[[ Given information, beginning ]]

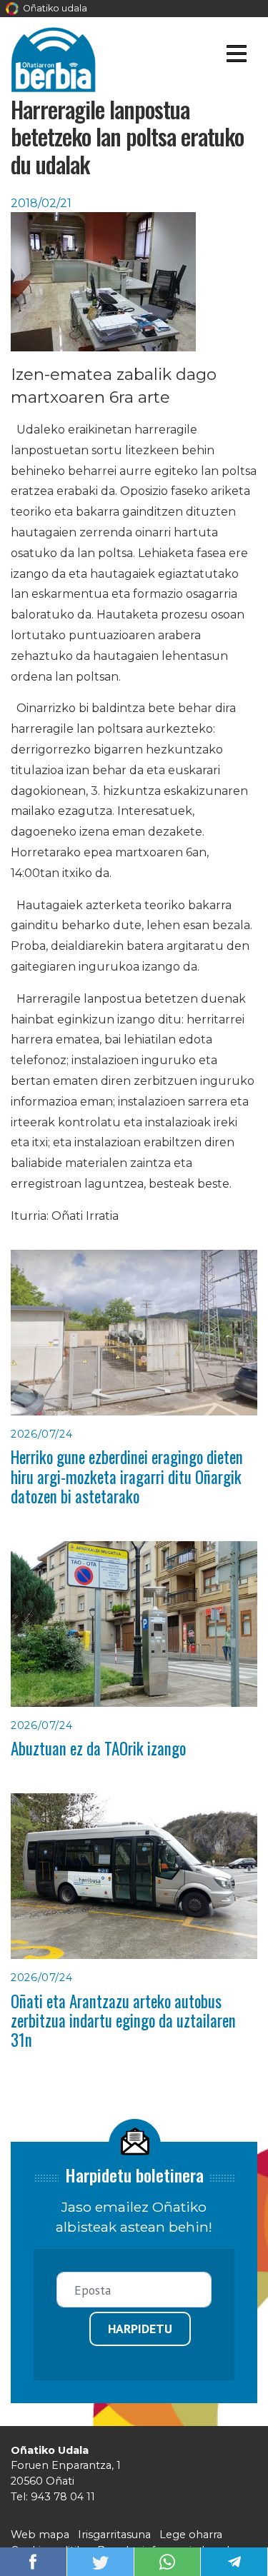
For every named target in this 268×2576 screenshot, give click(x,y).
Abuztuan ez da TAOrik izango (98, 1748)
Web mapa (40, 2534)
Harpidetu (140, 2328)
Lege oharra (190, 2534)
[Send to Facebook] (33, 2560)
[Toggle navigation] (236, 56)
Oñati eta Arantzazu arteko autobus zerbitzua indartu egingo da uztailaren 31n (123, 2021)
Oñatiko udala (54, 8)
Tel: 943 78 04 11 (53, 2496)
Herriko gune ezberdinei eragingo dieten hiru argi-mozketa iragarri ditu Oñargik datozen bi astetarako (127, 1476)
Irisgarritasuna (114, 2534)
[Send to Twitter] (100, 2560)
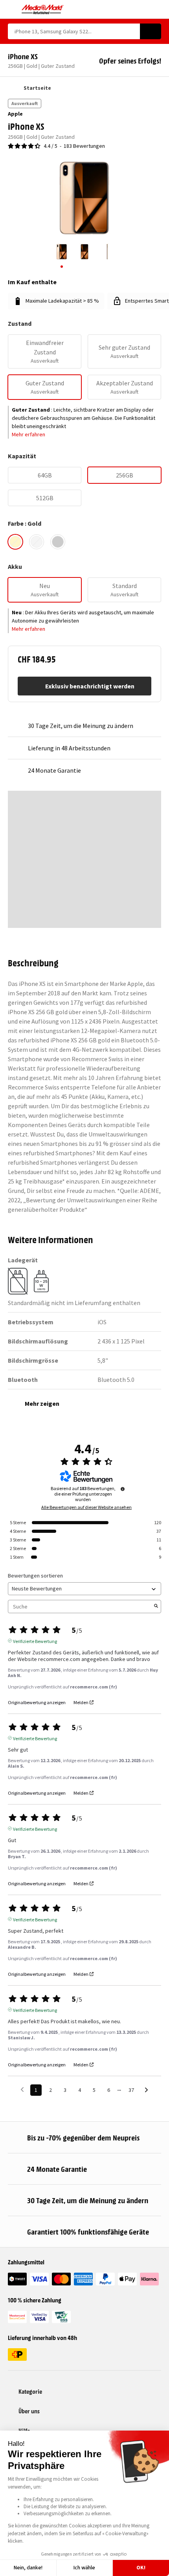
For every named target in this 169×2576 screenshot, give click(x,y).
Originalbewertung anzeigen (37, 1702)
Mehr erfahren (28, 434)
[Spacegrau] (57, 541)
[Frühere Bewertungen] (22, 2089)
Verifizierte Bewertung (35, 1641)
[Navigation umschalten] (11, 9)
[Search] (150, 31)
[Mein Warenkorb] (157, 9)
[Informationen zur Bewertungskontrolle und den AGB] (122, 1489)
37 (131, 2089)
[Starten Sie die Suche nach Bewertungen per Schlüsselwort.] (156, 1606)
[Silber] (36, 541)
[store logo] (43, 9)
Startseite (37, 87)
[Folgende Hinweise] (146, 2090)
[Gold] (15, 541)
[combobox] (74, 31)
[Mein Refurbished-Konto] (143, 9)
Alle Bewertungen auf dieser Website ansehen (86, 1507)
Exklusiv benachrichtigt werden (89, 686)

[[ Given information, end ]]

§ **Description of the task**
Return the lines above that include the string "named".

§ **Reply**
For every named target in this 268×2576 screenshot, give click(x,y).
For every named target in this 169×2576 screenshot, give click(x,y).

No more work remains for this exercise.